L’essentiel
Réinscription-Statut
Philippe Poutou est favorable à l’indépendance, « avec des compensations pour les souffrances occasionnées par la France », mais dans le cadre d’un « changement radical de société et de système économique ». Il est également favorable à l’organisation immédiate d’un référendum.
Crise
Pour lutter contre le chômage, le NPA veut interdire les licenciements. Philippe Poutou propose la création d’un million d’emplois dans le secteur public français.
Mesure concrète
Philippe Poutou est pour l’impôt sur le revenu en Polynésie française, la fin de la TVA sur les PPN et la suppression de la défiscalisation et de l’indexation. Et aussi une augmentation de salaire de 35 800 FCFP pour tous, avec un SMIG de 202 800 FCFP minimum.
- Philippe Poutou en campagne, le 4 avril 2012...
- « L’impôt sur le revenu est surtout le moins injuste des impôts car il est progressif, contrairement aux taxes, c’est pourquoi nous sommes favorables à celui-ci. Au-delà, le NPA prône une révolution fiscale d’ampleur, à Tahiti, comme en métropole. »

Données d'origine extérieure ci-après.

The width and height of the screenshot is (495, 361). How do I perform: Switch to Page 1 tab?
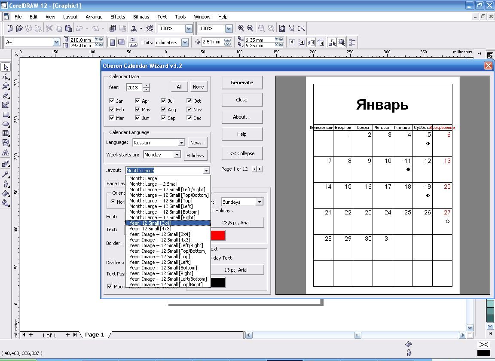pos(95,334)
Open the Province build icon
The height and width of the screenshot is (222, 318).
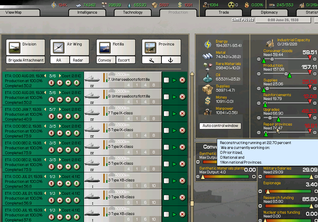click(151, 47)
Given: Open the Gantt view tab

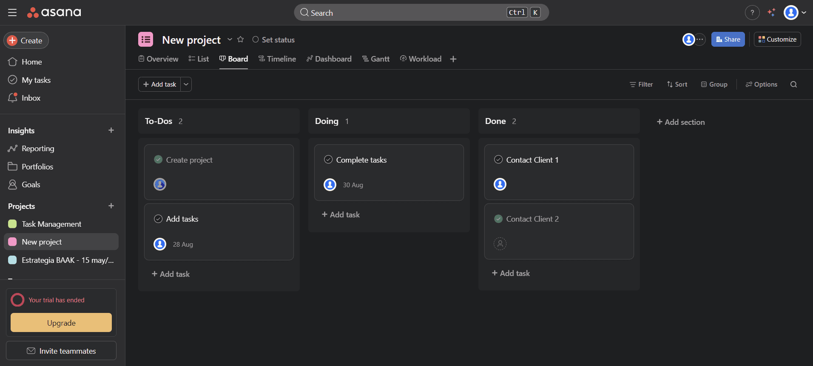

Comptez-vous soutenir la démarche du président Oscar Temaru pour la réinscription de la Polynésie française sur la liste de l’ONU des pays à décoloniser ? Quelle est votre position sur l’indépendance de la Polynésie française ? Quel serait selon vous le meilleur statut pour cette collectivité d’outre-mer : le statut actuel, un statut d’autonomie encore renforcé, la départementalisation, l’État associé ?
On peut inscrire la Polynésie sur la liste de l’ONU, mais on ne pourra réellement la décoloniser qu’en partant des besoins et des mobilisations de la population, et pas seulement en espérant qu’un futur gouvernement socialiste fasse un geste comme l’avait espéré Oscar Temaru en 2007 en appelant à voter Ségolène Royal.

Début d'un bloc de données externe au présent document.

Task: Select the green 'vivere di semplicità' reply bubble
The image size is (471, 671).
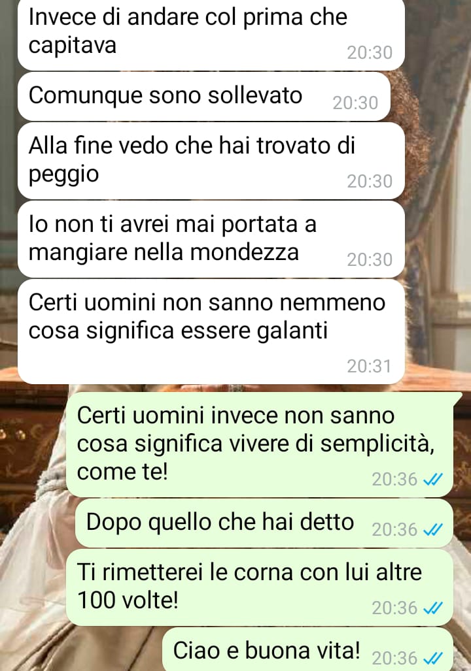Action: [260, 444]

En tant qu’anti-impérialistes, nous sommes clairement pour l’indépendance de la Polynésie, mais pas une fausse indépendance comme tous ces pays d’Afrique, par exemple, qui continuent d’être vampirisés par les grands groupes français : une indépendance avec des compensations pour les souffrances occasionnées par la France, comme les essais nucléaires par exemple. L’indépendance de la Polynésie passera par son indépendance économique, mais seulement si celle-ci répond aux besoins de la population. C’est pourquoi il faudra un vrai changement radical, de société et de système économique.

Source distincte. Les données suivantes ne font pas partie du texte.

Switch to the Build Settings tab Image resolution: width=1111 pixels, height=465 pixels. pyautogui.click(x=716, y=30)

Seriez-vous favorable à l’organisation d’un référendum d’autodétermination en Polynésie française ? Si oui, ce référendum devrait-il se tenir : immédiatement ? En même temps que le référendum en Nouvelle-Calédonie ? Ou au terme d’un processus sur 10, 15, 20 ans dans le cadre d’un accord politique, économique et financier entre la France et la Polynésie ?
En 1877, la France a décidé que Tahiti et les autres îles de l’archipel du Vent étaient une de ses colonies. Depuis, d’autres archipels du Pacifique Sud dispersés sur une surface grande comme l’Europe ont été rattachés à ce statut colonial pour former ce qui s’appelle aujourd’hui le pays d’outre-mer de Polynésie française. Alors, oui, nous sommes favorables à l’organisation d’un référendum d’autodétermination immédiatement en Polynésie comme en Nouvelle-Calédonie. C’est aux populations de décider !
Depuis la fin des essais nucléaires, l’État verse une compensation annuelle de 18 milliards de FCFP (150 millions d’euros), présentée par l’ancien président Jacques Chirac comme une « dette » pérenne de la France envers la Polynésie. La pérennité de cette « dette » sera-t-elle, pour vous, toujours d’actualité, et sur la base de quel montant garanti ? Êtes-vous favorable à une indemnisation plus importante de la Polynésie française pour les conséquences environnementales des essais nucléaires tel que le demande aujourd’hui le parti d’Oscar Temaru ?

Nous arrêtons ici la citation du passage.